From the FDA Drug Label
A total of 197 patients with active, severe GPA and MPA (two forms of ANCA Associated Vasculitides) were treated in a randomized, double-blind, active-controlled, multicenter, non-inferiority study, conducted in two phases – a 6 month remission induction phase and a 12 month remission maintenance phase. The main outcome measure for both GPA and MPA patients was achievement of complete remission at 6 months defined as a BVAS/GPA of 0, and off glucocorticoid therapy Patients received 1,000 mg of pulse intravenous methylprednisolone per day for 1 to 3 days within 14 days prior to initial infusion. Patients were randomized in a 1:1 ratio to receive either RITUXAN 375 mg/m2 once weekly for 4 weeks or oral cyclophosphamide 2 mg/kg daily for 3 to 6 months in the remission induction phase Following intravenous corticosteroid administration, all patients received oral prednisone (1 mg/kg/day, not exceeding 80 mg/day) with pre-specified tapering
The approach to diagnosing and managing vasculitis (inflammation of blood vessels) involves:
- Induction treatment: using medications such as rituximab or cyclophosphamide to achieve complete remission
- Remission maintenance: using medications such as azathioprine to maintain remission
- Glucocorticoid therapy: using medications such as prednisone to reduce inflammation
- Disease activity assessment: using measures such as the Birmingham Vasculitis Activity Score for Granulomatosis with Polyangiitis (BVAS/GPA) to assess disease activity
- Treatment tapering: gradually reducing the dose of medications to minimize side effects while maintaining remission 2 2
From the Research
Diagnostic Approach to Vasculitis
- The diagnosis of vasculitis involves a detailed history, careful physical examination, and appropriate laboratory tests to determine the type of onset, course of illness, organ systems affected, and extent of involvement 3.

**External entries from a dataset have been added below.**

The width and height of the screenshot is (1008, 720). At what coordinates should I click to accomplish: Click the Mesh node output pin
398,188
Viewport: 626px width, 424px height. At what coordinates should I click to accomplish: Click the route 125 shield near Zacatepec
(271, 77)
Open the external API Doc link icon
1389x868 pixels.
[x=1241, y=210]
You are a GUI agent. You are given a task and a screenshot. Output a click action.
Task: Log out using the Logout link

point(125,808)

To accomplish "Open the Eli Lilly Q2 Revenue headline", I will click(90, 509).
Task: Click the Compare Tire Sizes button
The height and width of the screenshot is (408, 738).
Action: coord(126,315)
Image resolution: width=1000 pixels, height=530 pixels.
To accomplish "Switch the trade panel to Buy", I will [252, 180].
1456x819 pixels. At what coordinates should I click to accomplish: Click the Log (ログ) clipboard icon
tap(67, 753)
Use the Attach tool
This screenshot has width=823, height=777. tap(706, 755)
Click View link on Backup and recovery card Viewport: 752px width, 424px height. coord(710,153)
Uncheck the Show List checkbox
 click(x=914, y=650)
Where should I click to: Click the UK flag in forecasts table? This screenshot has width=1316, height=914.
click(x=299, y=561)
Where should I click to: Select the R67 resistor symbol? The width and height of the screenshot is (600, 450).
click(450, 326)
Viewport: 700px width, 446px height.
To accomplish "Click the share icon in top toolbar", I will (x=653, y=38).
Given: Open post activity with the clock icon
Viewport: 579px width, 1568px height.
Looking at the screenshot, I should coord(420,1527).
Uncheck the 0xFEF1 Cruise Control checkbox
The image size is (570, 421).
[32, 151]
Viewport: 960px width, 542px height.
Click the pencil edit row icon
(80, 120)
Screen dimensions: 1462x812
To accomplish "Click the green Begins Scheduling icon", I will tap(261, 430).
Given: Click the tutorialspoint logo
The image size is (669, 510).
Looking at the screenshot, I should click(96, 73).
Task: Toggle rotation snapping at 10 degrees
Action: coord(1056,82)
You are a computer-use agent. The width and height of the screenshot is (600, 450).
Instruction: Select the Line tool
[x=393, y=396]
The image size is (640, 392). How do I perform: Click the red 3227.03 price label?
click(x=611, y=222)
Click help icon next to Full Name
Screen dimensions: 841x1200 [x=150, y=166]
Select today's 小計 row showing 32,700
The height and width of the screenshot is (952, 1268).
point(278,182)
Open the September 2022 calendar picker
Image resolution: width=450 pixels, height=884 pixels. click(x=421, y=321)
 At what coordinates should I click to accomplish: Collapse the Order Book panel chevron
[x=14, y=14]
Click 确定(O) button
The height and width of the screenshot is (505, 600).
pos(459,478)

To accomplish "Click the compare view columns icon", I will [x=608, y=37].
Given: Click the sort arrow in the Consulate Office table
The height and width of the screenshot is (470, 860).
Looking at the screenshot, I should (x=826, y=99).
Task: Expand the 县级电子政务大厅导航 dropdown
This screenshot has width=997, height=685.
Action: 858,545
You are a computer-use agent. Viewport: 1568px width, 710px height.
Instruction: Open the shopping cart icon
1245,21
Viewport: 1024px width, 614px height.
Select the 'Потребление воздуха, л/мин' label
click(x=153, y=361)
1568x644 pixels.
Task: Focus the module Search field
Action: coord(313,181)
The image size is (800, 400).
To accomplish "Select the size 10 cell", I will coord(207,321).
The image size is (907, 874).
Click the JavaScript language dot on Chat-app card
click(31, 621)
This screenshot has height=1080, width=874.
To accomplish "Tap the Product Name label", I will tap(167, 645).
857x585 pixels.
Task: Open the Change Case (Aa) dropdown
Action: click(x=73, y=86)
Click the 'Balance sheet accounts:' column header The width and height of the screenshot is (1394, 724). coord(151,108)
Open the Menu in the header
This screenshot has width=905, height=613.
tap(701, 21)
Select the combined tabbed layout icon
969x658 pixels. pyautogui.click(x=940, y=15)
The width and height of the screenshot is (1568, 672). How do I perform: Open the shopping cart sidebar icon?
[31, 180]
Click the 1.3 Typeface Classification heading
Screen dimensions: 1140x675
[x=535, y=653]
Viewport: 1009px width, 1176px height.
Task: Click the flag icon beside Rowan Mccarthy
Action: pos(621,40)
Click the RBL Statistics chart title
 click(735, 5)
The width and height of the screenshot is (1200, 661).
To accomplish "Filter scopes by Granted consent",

- Biopsy examination of involved tissues is nearly always essential for diagnosis, except in certain cases such as Takayasu arteritis, when aortography is usually indicated 3.
- A rational approach is required during evaluation of patients with suspected vasculitis, considering the wide range of clinical manifestations, differential diagnosis, and potential for primary or secondary vasculitis 4.
Classification and Diagnosis
- Vasculitis can be classified based on the size of vessel involvement, which often correlates with specific clinical findings 5.
- The diagnostic work-up should be tailored to the clinical situation and geared toward a tissue or angiographic diagnosis, bearing in mind that the findings from these studies are not always pathognomonic 6.
- Determining the level of care the patient needs, ruling out secondary causes, and determining the size of vessel involvement and organ systems involved can help narrow down the differential diagnosis 7.
Treatment and Management
- Initial therapy for most types of systemic vasculitis consists of high-dose corticosteroids, with the addition of immunosuppressive therapy in certain patients 6.
- In most cases of vasculitis, corticosteroid therapy is necessary, and when the organ involvement is broader and more progressive, a combination of cytotoxic drug and corticosteroids is often needed 3.
- A comprehensive approach to diagnosing and treating the patient with suspected cutaneous vasculitis includes classification, diagnosis, laboratory workup, treatment, and careful follow-up 5.